*DIRECTIONS FOR THIS TASK:*
Among the lines below, how many have the string "title" in them? Only the number is wanted.

*DATA TO EXAMINE:*
○ ○ ○ ○ ○ ○ ○

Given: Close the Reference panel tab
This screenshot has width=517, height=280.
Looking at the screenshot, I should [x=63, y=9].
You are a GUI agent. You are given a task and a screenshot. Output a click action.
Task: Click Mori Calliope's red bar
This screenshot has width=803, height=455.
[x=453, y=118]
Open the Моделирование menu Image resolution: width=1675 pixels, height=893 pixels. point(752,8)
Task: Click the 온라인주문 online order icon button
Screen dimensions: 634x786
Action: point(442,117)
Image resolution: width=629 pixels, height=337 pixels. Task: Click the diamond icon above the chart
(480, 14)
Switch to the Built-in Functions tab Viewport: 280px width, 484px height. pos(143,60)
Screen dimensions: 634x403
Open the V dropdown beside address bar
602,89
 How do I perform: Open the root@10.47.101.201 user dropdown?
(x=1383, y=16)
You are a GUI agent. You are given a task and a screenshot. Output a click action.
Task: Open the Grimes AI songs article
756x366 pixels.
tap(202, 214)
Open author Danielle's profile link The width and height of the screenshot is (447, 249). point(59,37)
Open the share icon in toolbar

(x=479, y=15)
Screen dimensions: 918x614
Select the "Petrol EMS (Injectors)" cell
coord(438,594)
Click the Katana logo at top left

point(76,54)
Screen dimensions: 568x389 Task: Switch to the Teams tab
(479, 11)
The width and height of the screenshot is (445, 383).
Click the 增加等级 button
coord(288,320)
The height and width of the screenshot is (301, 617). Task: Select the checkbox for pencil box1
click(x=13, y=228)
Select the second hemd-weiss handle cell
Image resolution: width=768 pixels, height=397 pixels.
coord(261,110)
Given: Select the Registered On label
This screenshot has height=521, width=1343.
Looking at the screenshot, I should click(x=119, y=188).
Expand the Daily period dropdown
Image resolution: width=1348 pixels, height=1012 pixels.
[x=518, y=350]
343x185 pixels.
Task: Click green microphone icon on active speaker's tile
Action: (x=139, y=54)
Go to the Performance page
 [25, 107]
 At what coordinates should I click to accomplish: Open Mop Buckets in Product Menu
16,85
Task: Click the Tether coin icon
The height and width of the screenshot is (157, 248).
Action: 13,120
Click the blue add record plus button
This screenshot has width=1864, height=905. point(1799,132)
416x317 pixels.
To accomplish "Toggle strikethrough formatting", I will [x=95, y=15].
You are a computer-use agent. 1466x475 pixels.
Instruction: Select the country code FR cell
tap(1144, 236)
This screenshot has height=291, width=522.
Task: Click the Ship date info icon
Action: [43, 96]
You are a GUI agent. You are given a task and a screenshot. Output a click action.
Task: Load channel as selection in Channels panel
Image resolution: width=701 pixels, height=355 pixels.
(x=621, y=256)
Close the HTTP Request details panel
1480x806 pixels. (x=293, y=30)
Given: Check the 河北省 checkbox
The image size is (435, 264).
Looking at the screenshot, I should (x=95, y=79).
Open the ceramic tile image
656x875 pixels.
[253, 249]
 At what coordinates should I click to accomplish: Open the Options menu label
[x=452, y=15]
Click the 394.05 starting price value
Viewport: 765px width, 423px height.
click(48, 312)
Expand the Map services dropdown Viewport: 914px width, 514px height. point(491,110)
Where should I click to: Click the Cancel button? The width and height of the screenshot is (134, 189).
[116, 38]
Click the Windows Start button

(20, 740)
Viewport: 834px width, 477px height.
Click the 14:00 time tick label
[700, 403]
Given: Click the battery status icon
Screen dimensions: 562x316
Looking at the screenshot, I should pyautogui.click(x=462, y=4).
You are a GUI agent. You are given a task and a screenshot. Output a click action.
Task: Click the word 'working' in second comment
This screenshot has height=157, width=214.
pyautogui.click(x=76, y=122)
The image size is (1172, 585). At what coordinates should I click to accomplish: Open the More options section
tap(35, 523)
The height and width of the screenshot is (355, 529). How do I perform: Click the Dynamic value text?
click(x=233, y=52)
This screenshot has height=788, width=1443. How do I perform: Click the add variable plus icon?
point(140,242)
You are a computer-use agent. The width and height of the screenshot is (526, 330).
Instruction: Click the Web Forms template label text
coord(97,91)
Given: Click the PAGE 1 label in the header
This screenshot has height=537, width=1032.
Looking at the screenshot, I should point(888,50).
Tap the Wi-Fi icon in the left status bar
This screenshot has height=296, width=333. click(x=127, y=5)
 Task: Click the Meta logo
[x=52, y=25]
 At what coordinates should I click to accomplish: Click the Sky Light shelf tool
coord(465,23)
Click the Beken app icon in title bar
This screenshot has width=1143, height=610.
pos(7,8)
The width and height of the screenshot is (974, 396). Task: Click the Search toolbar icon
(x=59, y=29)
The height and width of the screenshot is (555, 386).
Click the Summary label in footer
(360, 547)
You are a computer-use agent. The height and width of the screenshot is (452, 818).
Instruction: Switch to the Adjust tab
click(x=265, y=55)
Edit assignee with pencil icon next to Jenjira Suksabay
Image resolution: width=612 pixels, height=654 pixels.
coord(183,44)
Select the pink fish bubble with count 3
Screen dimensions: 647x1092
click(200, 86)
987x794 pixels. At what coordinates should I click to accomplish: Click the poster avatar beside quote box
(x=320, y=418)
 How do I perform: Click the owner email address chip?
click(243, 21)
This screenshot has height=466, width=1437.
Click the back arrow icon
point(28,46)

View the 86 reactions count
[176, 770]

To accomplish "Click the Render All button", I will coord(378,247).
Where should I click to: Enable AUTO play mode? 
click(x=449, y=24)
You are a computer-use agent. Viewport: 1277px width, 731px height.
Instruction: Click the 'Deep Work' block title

○ ○ ○ ○ ○ ○ ○

*SOLUTION TO THE PROBLEM:*
2